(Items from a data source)
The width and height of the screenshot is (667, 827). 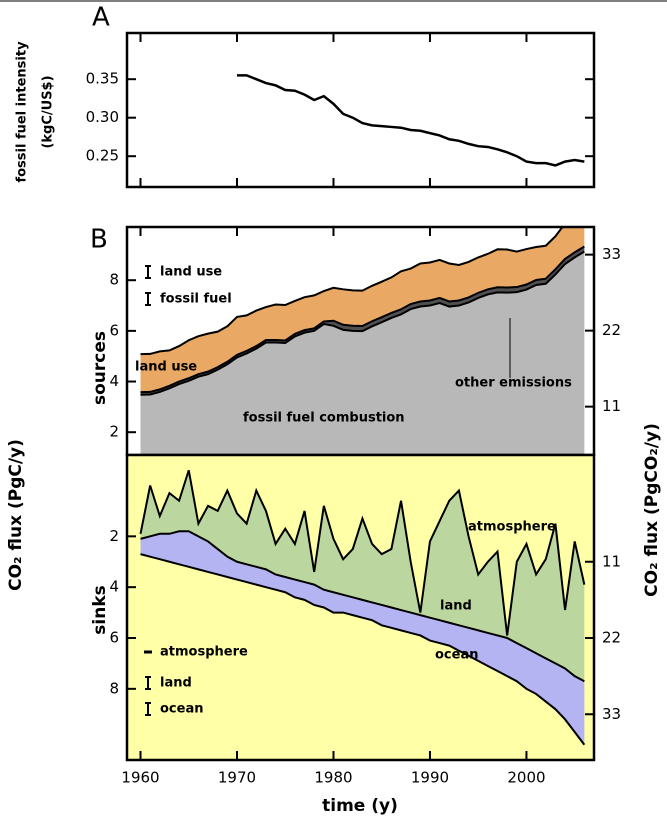 What do you see at coordinates (324, 418) in the screenshot?
I see `series-label: fossil fuel combustion` at bounding box center [324, 418].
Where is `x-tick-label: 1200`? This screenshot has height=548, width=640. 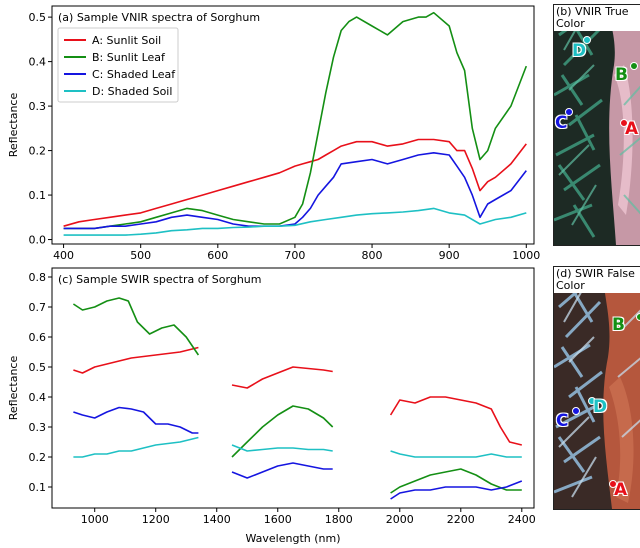 x-tick-label: 1200 is located at coordinates (156, 520).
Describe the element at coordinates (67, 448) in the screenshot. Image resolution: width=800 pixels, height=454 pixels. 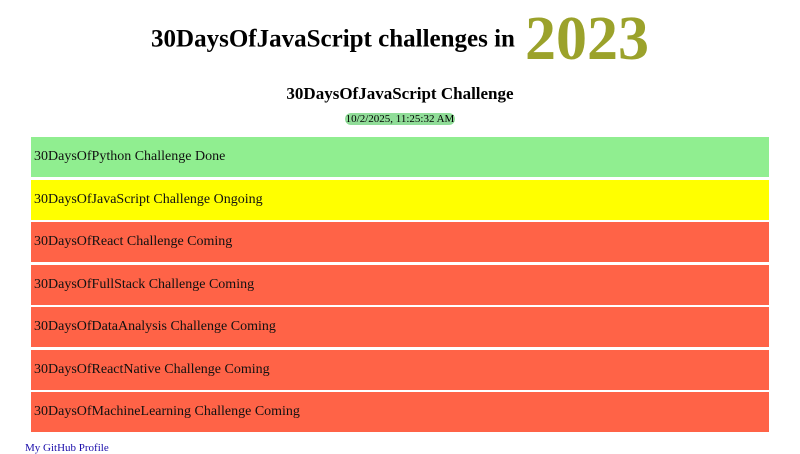
I see `github-profile-link: My GitHub Profile` at that location.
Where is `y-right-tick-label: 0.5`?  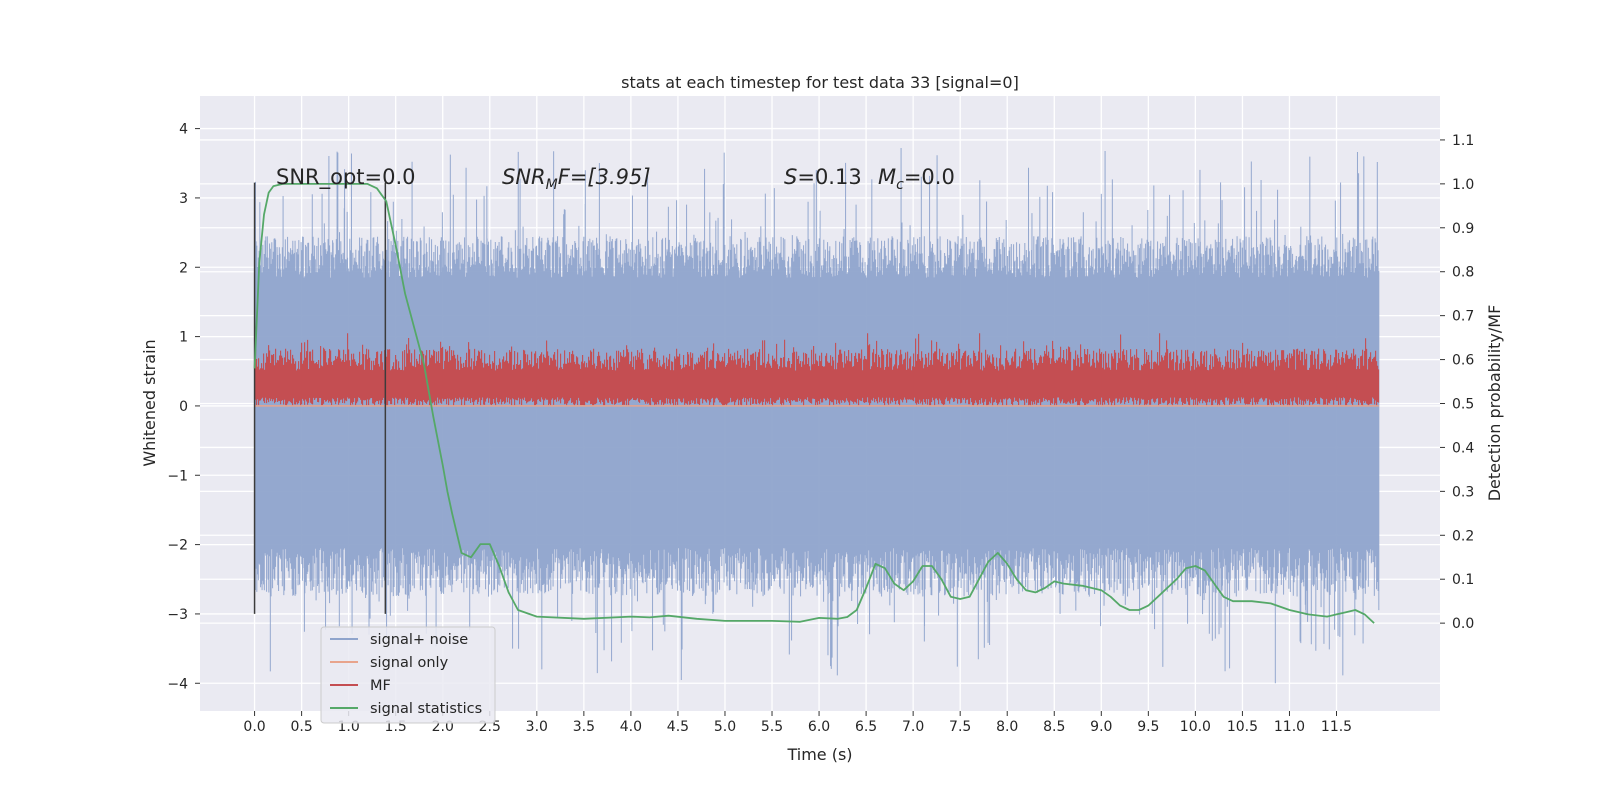
y-right-tick-label: 0.5 is located at coordinates (1463, 405).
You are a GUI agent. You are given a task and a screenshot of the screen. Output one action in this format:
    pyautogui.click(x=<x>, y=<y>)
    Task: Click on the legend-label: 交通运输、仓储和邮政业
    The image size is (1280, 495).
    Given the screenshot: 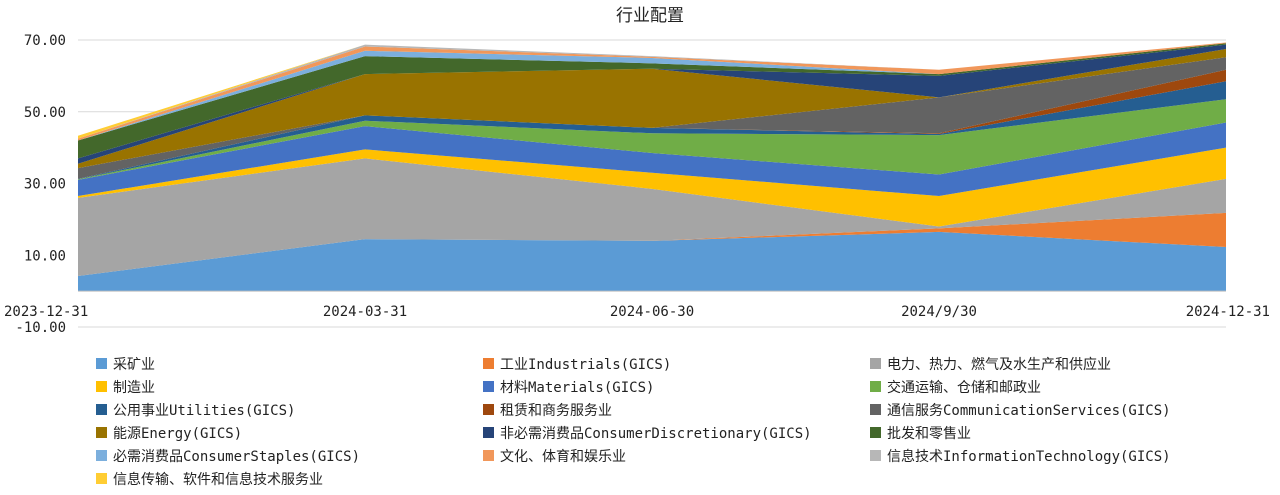 What is the action you would take?
    pyautogui.click(x=964, y=388)
    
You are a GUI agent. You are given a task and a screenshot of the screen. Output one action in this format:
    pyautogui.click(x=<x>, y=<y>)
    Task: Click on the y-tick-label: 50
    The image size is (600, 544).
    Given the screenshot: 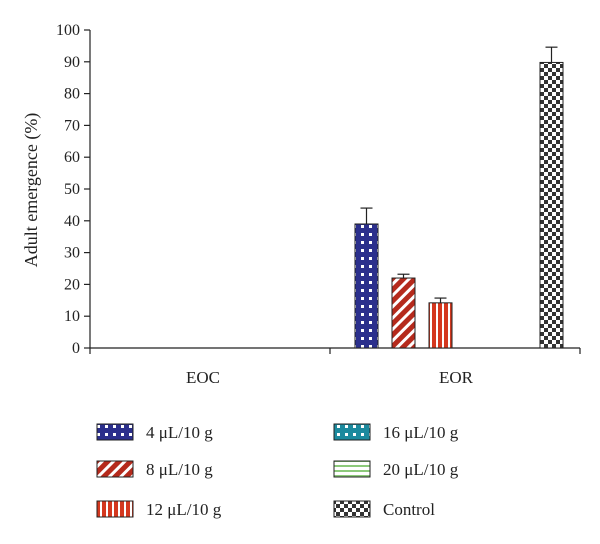 What is the action you would take?
    pyautogui.click(x=72, y=190)
    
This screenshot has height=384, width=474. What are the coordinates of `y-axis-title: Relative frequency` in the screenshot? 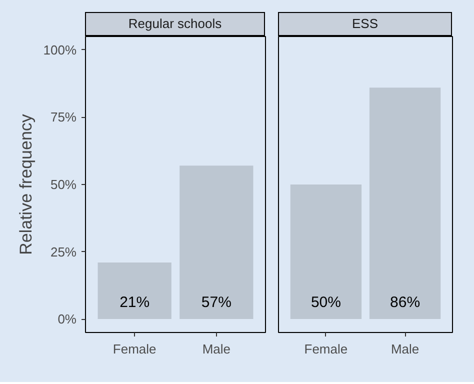 It's located at (26, 184).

### Directions for this task:
Recast the lines of the data between the line holding "Describe the element" and the line holding "y-right-tick-label: 0.5 is", inclusive, as a Markdown table with the columns Row and Line, numbering each row and omitting blank lines. Leave the pictures out of the table.

### Output:
| Row | Line |
|---|---|
| 1 | Describe the element at coordinates (67, 448) in the screenshot. Image resolution: width=800 pixels, height=454 pixels.  |
| 2 | I see `github-profile-link: My GitHub Profile` at that location. |
| 3 | Where is `y-right-tick-label: 0.5`?   |
| 4 | y-right-tick-label: 0.5 is located at coordinates (1463, 405). |